Collected data entries
=-=-=
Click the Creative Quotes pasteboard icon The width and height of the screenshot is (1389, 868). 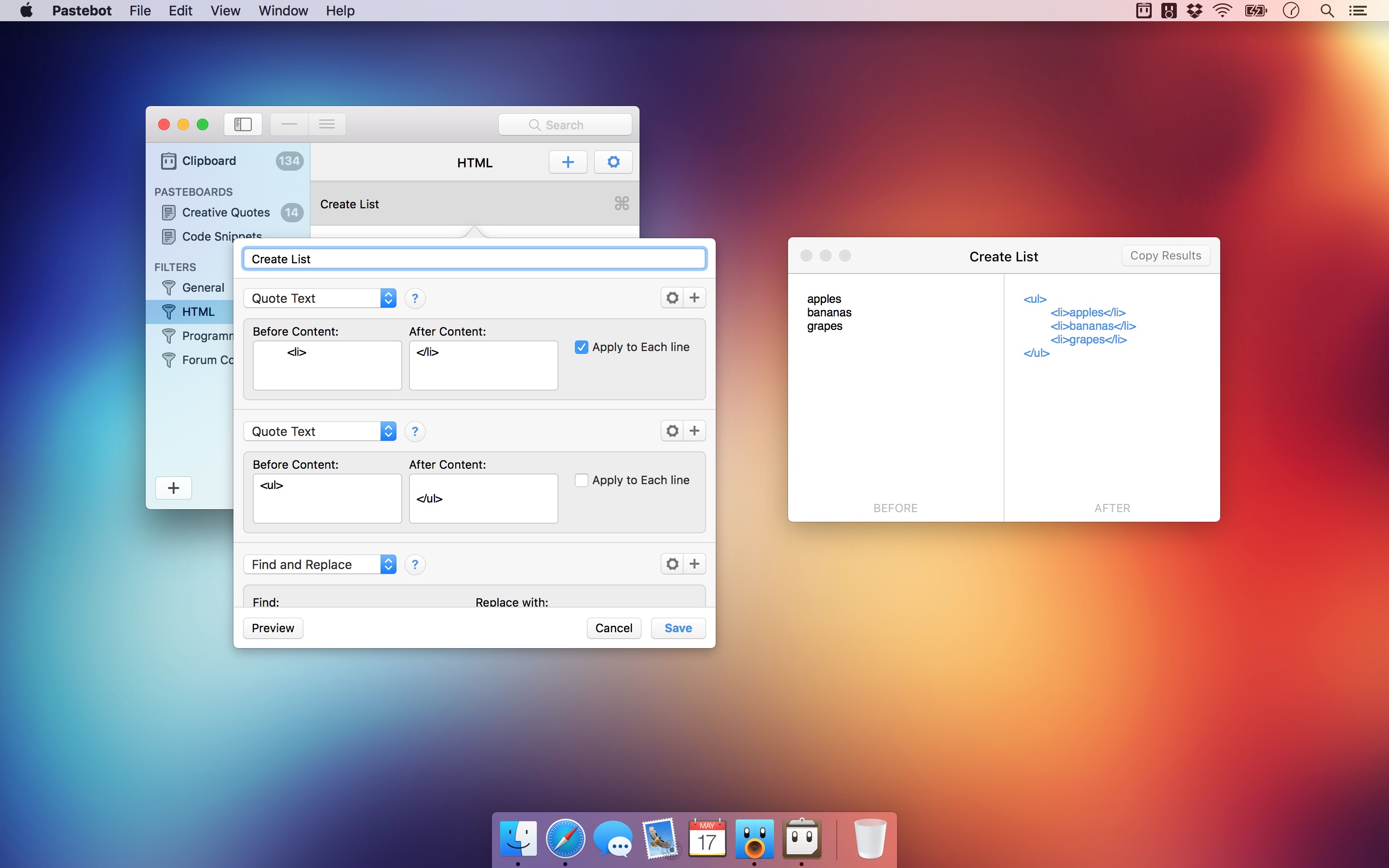click(x=169, y=211)
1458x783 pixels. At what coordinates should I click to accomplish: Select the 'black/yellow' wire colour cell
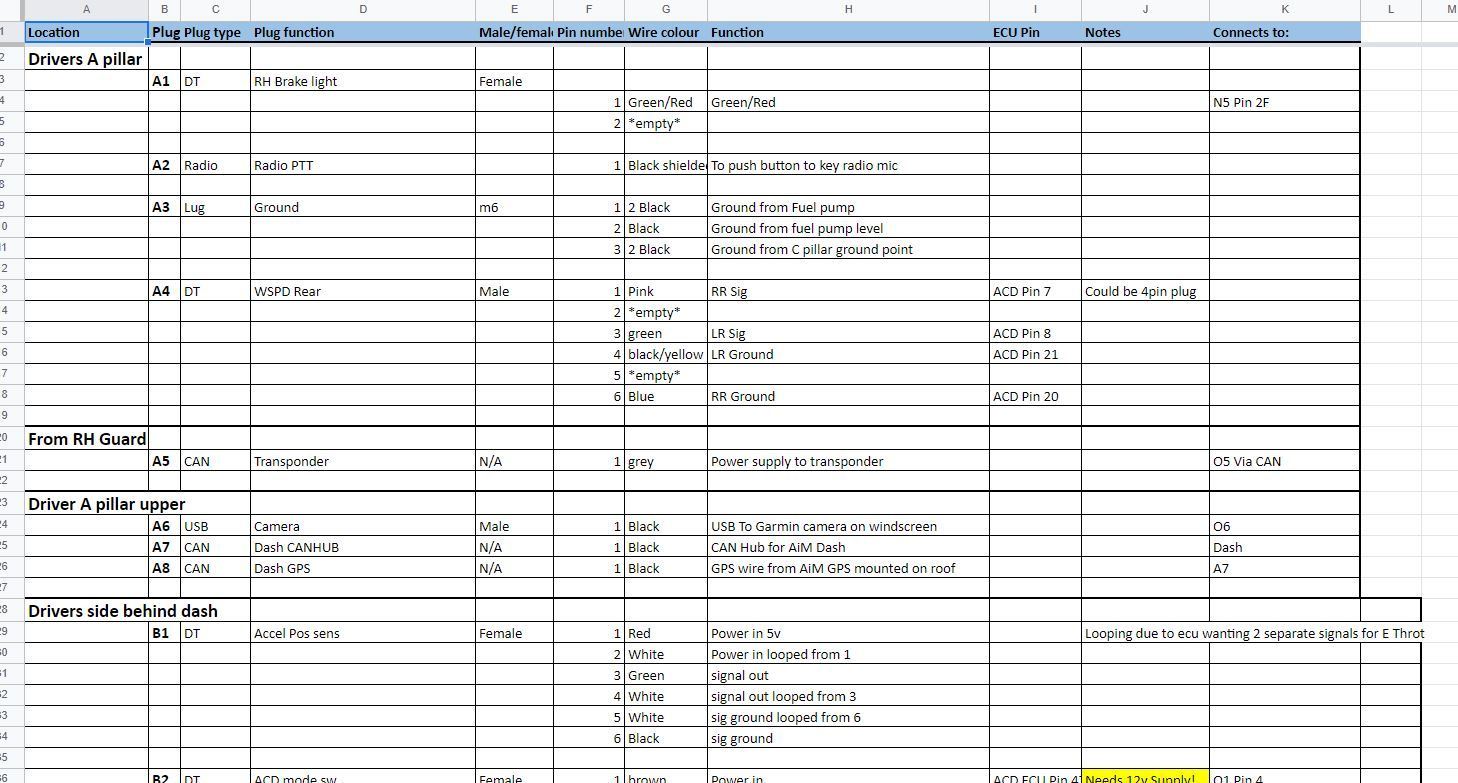point(665,354)
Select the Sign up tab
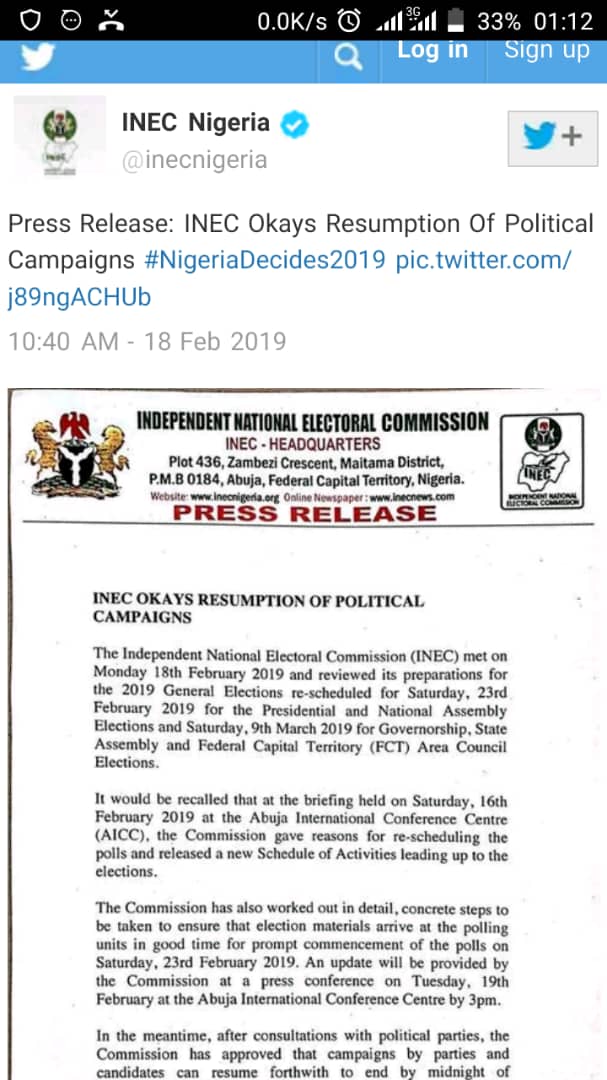Screen dimensions: 607x1080 pos(546,50)
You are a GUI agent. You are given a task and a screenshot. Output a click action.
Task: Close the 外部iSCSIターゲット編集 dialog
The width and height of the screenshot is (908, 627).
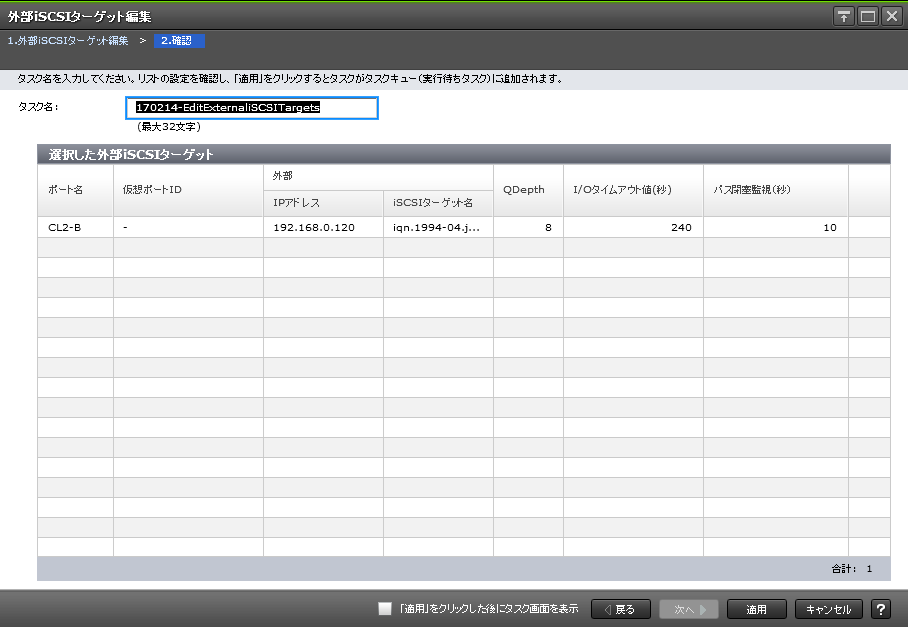click(x=891, y=16)
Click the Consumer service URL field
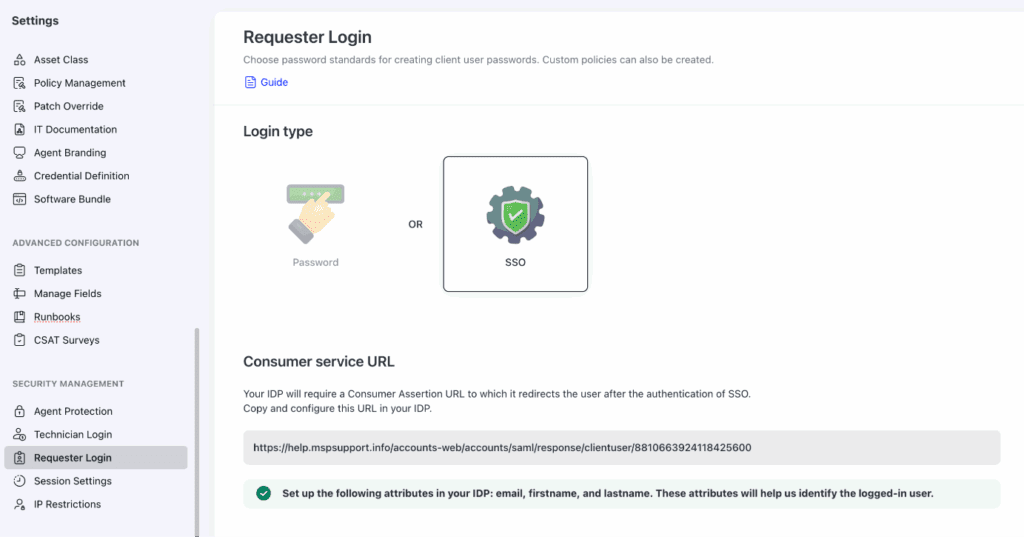This screenshot has width=1024, height=537. tap(621, 447)
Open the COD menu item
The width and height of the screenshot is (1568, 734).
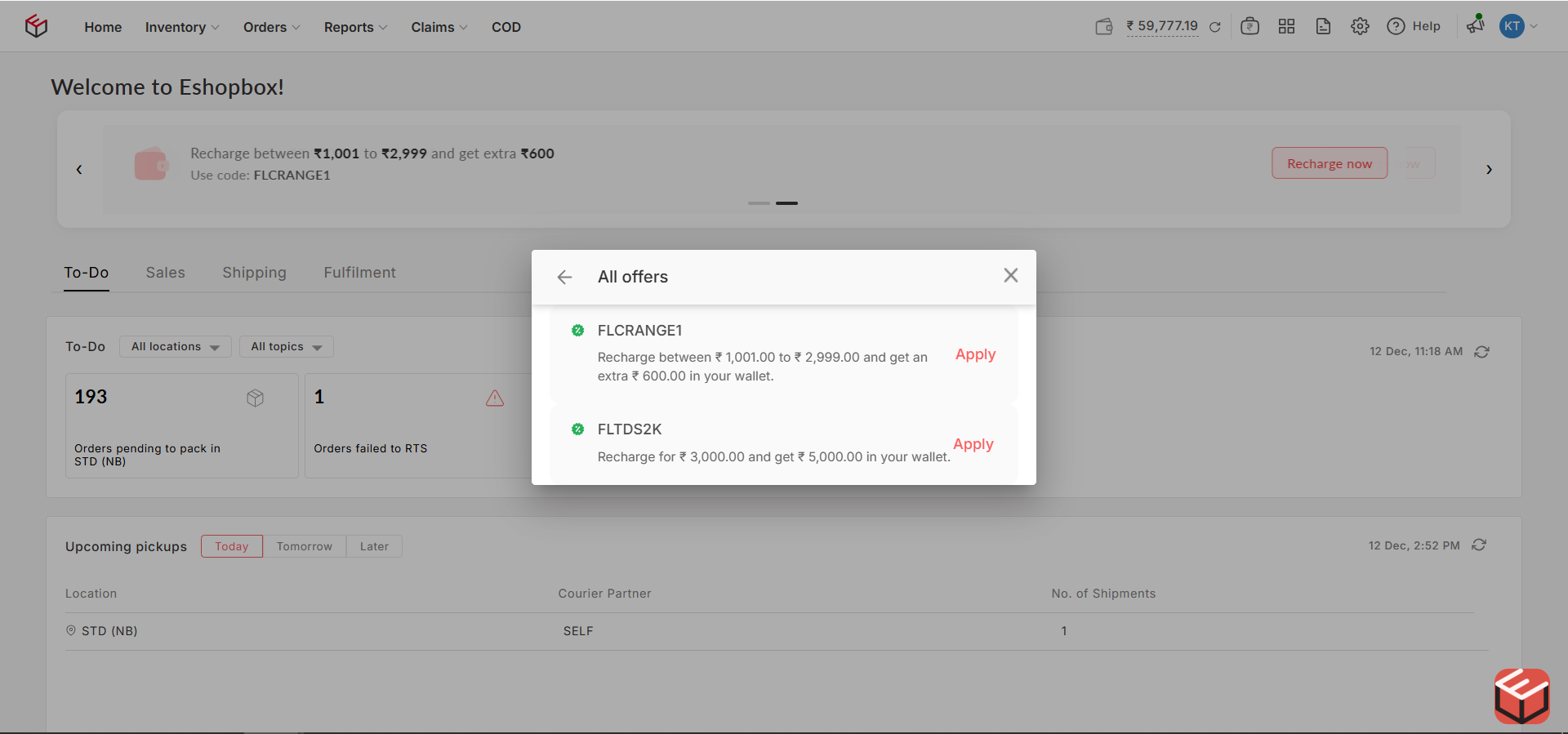click(506, 27)
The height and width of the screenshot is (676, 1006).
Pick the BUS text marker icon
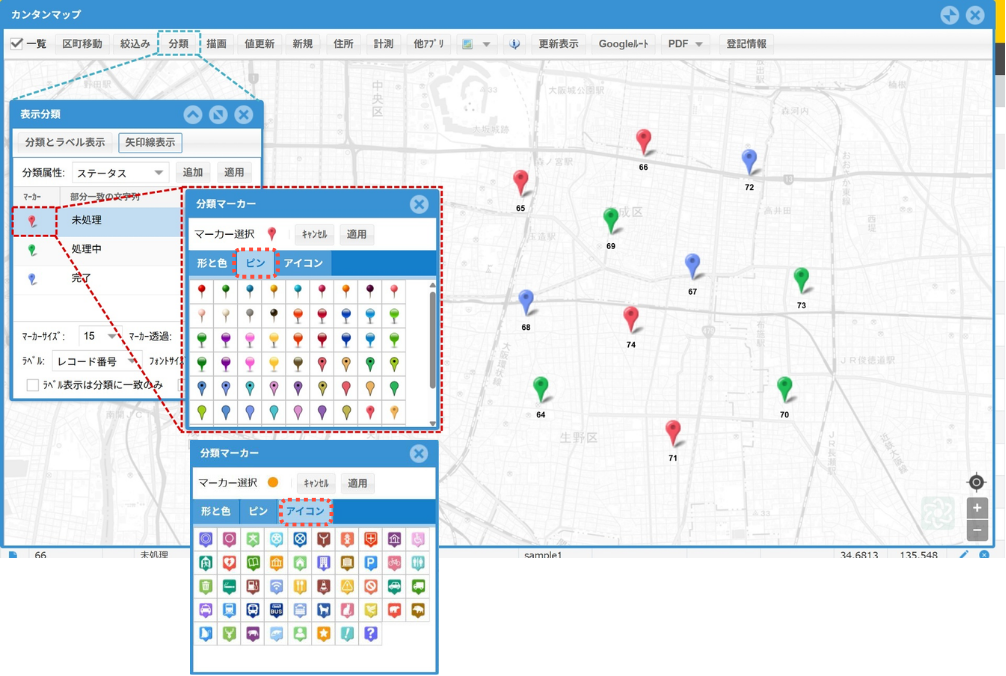pyautogui.click(x=277, y=610)
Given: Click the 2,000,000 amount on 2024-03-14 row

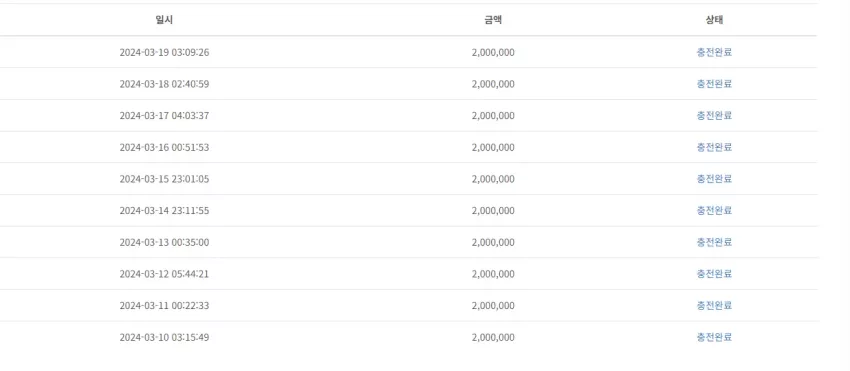Looking at the screenshot, I should [x=493, y=210].
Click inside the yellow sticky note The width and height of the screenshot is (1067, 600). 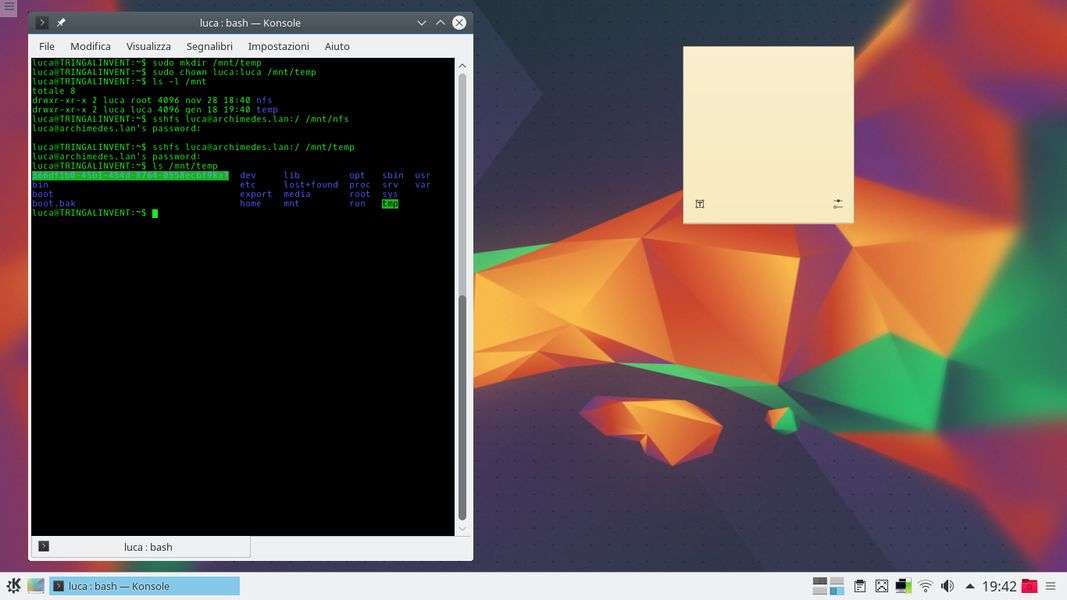click(x=768, y=120)
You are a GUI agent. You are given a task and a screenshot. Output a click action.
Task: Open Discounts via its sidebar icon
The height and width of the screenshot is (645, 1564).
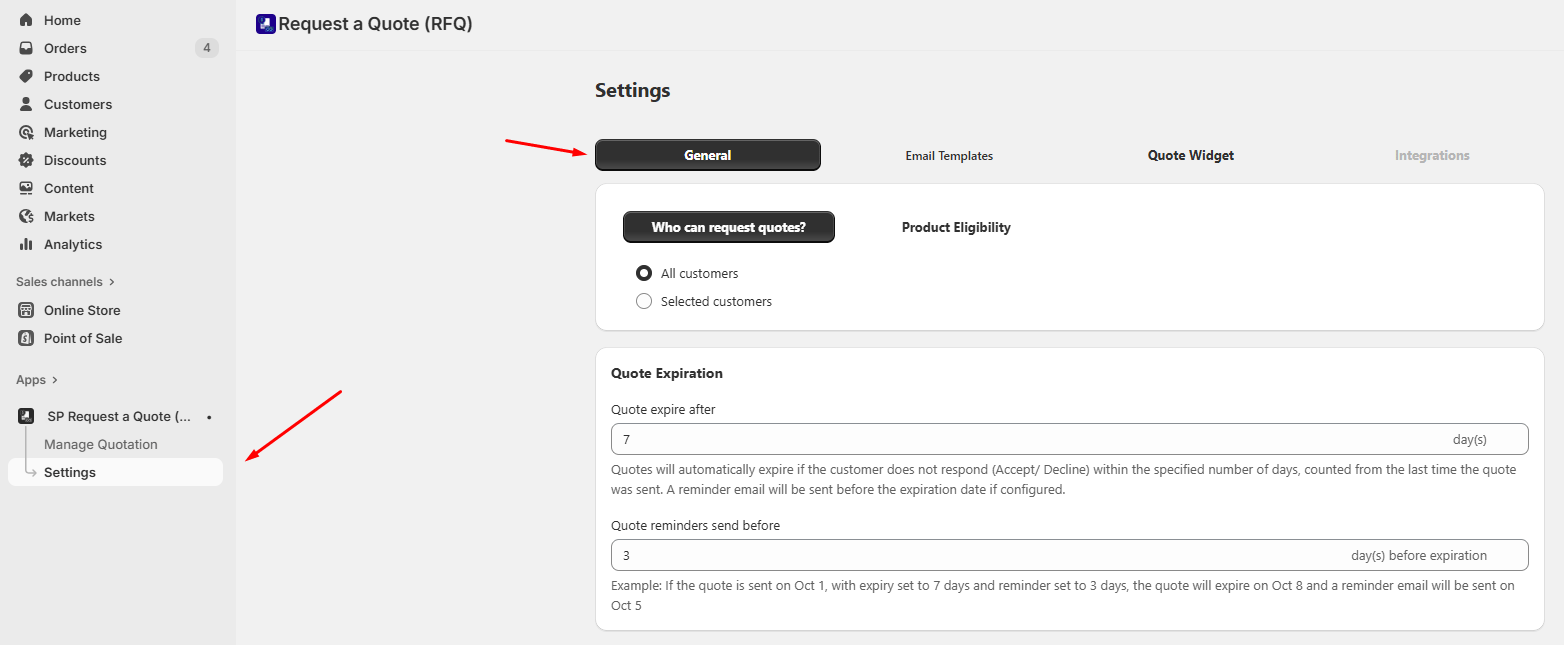click(26, 159)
=-=-=
:: PROBLEM TO WORK ON ::
Where a line above holds the string "Open", show that line.

:: ANSWER BOX ::
Open the COD menu item
Task: Open Discounts via its sidebar icon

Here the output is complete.